President Trump rubbished claims that a Tory-led Brexit would be a “Trump Brexit” and hand Britain’s state-run National Health Service as “so ridiculous” and he thought “Corbyn put that out there” in the first place.
“No, not at all. We wouldn’t even be involved in that, no,” he said, insisting the United States was occupied trying to fix its own healthcare system.
“It’s not for us to have anything to do with your healthcare system, no, we’re just talking about trade,” he said.

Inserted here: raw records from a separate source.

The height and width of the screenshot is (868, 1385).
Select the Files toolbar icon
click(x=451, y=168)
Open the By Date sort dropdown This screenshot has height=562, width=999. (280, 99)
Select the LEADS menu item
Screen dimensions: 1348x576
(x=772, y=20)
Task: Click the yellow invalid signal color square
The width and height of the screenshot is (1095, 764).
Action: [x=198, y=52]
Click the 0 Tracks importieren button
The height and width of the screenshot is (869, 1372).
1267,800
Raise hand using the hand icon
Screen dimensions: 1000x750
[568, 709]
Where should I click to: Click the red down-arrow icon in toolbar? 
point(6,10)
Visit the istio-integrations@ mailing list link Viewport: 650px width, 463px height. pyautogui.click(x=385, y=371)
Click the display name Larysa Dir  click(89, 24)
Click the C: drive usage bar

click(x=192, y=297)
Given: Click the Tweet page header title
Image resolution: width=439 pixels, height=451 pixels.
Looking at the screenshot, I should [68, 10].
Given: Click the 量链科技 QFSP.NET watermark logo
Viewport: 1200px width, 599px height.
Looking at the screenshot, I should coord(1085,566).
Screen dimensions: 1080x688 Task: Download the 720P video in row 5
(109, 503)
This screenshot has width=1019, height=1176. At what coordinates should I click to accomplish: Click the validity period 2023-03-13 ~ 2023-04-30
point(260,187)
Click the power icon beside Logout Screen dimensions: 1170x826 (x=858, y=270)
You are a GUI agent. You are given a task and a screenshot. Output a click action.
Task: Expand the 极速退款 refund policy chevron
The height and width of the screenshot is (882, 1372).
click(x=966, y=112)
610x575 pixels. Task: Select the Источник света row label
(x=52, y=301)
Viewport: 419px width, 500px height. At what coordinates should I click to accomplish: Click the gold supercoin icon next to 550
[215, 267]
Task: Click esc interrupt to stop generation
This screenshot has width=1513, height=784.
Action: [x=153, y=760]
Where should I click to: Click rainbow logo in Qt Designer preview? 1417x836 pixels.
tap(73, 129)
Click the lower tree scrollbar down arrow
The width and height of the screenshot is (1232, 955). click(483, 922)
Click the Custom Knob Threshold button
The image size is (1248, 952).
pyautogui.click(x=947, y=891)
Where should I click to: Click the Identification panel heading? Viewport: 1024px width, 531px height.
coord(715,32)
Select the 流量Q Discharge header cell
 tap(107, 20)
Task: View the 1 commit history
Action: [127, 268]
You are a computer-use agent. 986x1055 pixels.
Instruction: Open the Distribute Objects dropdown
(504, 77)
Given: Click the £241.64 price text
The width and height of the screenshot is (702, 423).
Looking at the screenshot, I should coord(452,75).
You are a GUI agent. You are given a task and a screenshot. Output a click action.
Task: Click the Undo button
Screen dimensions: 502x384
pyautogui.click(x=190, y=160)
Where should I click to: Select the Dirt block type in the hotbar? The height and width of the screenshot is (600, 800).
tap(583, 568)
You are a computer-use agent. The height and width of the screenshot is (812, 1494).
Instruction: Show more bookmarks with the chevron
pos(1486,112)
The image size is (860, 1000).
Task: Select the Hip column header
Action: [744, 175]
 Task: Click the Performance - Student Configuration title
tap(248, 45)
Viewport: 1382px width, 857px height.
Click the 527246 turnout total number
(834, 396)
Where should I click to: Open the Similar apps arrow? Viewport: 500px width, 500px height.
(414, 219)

“Your trade with us could be four to five times higher than it is right now. That would make your country much bigger economically than it is right now, and you’re being held back by the European Union — so are other countries within the European Union; I mean, you have other countries, Italy and others, who would do much better, frankly, without the European Union,” he added.
“It’s hurt your country… they’re very, very difficult to deal with,” he said — adding that he had a “magic wand” to deal with the bloc, and that he always thought Britain also had “a little magic wand” it had chosen not to use — “you know what I’m talking about,” he said to Farage knowingly.
He appeared to offer some guarded criticism of the deal Boris Johnson — who he described as a “terrific guy” and the right man for the moment — negotiated with the EU, particularly with respect to the restraints the EU wants to put on the EU with respect to customs, taxation, and the maintenance of a so-called “level playing field” — which could preclude a genuine British-American free trade agreement, “and that would be ridiculous, frankly.”
President Trump also heaped praise on Queen Elizabeth II as an “incredible woman” and also her eldest son Prince Charles, telling Farage he had the strong impression that the heir apparent “loves your country”.
He also described the embattled Prince Harry, Charles’s second son, as a “fine young man” and expressed some sadness that his American wife Meghan appeared to be taking criticism from the press “very, very personally”.